Bu Çocuklar nasıl her istediğini ailelerine yaptırdılarsa da bu eylemleri de onlara yaptırdılar. Bu ailelerin çoğu bir veya iki çocuklu ailelerdir. Bunlar ailenin göz bebeği ve anlamıdırlar. Böyle yetişen bir gençliği askere göndermek ve onları askeri otoriteye tabi tutmak da kolay değildir. İleriki aşamalarda bunların askere gidişi zaten çoğu kısa dönem veya bedelli yapacaklar. Hiç kimsenin ummadığı bir gençliği karşılarında bulacaklar en iyi en yüksek puanlı üniversite öğrencileri içindeki anti AKP’lilik dikkate alındığında bunun erken sonuçları görülüyor. 
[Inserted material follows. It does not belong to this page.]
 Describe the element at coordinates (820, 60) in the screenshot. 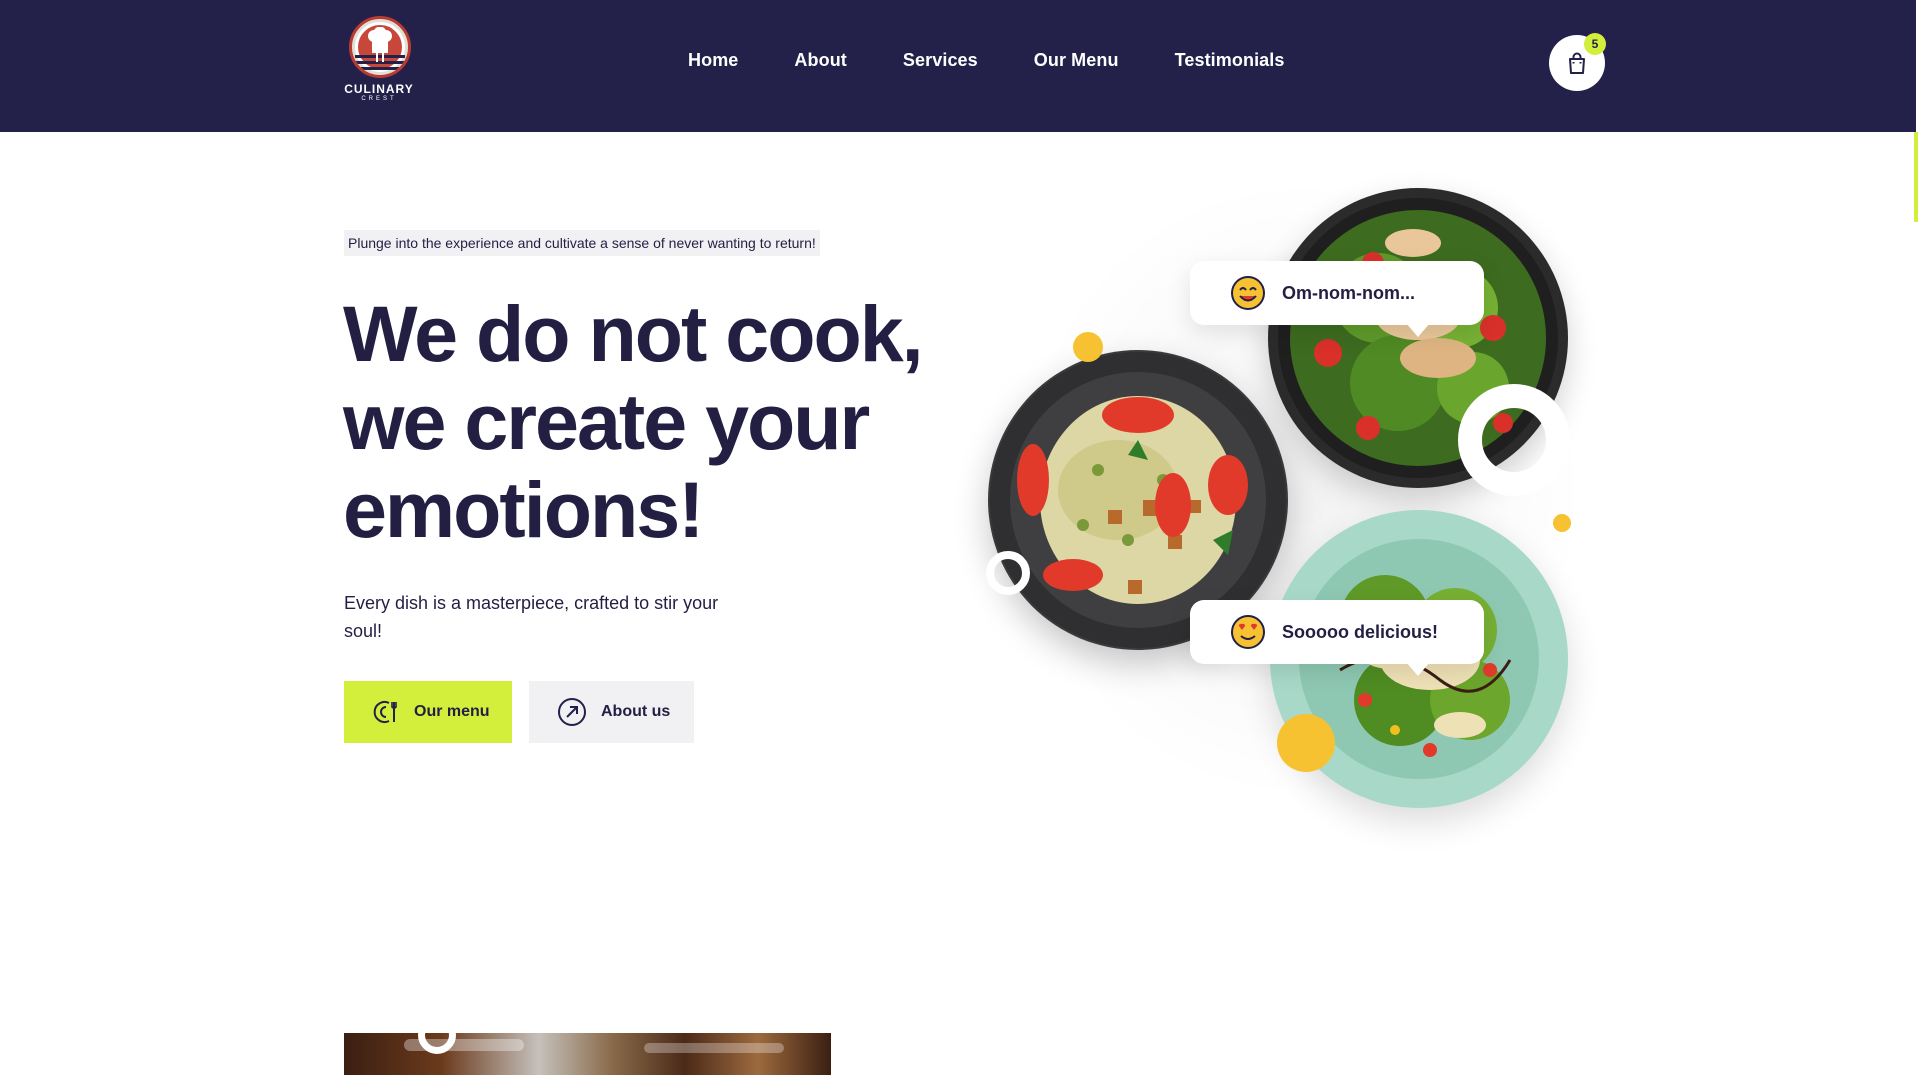

I see `nav-about: About` at that location.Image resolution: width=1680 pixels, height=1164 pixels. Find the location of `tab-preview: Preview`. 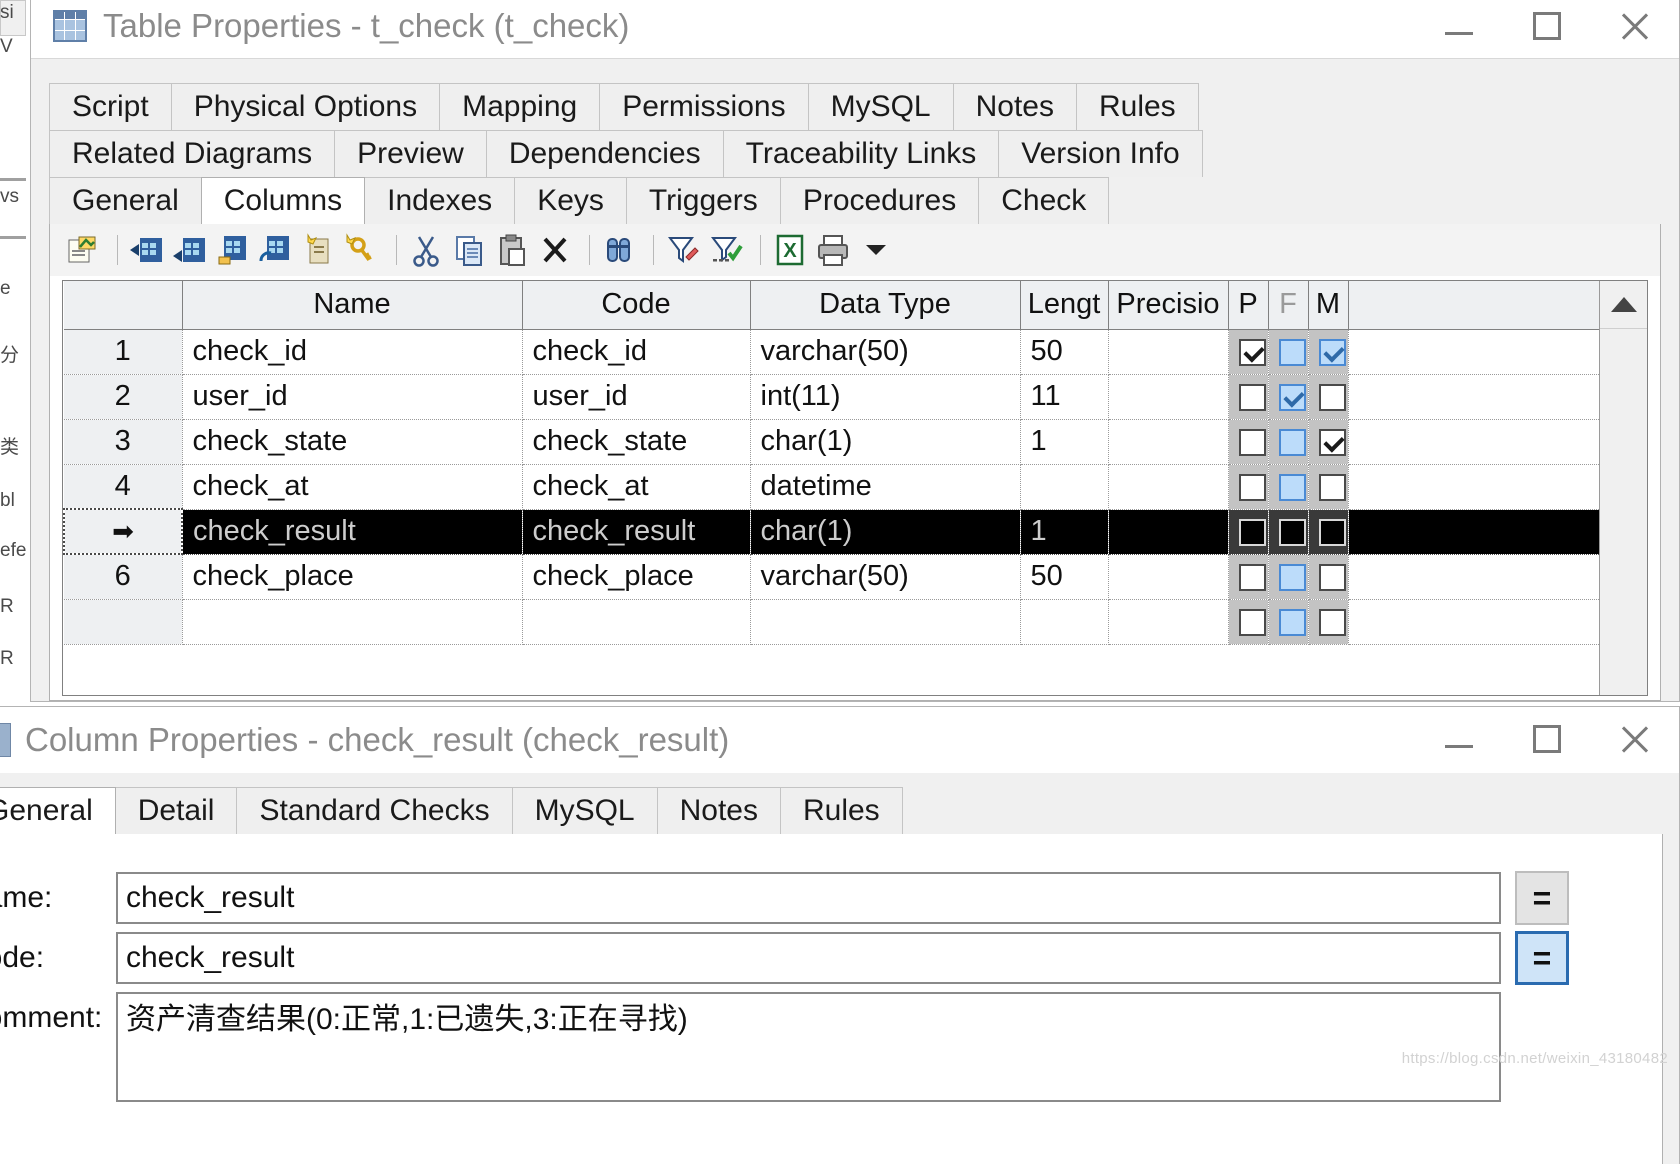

Bu gençliğin örgütlülüğü ve kendi liderliğini oluşturması halinde toplumun özgürlüğü için olumlu olacaktır. Ancak bunlarda en önemli eksiklik bunların halen AKP’ye oy veren geniş yoksul kesimleri anlamada yaşadıkları zorluklardır. 

Bu gençlik, 1960’lı yıllarda olduğu gibi toplumun geniş yoksul kesimlerini de anladıkça bunun toplumsal özgürlük için doğuracağı imkanlar daha da somut hale gelecek ve mücadeleleri anlamlı hale gelecektir.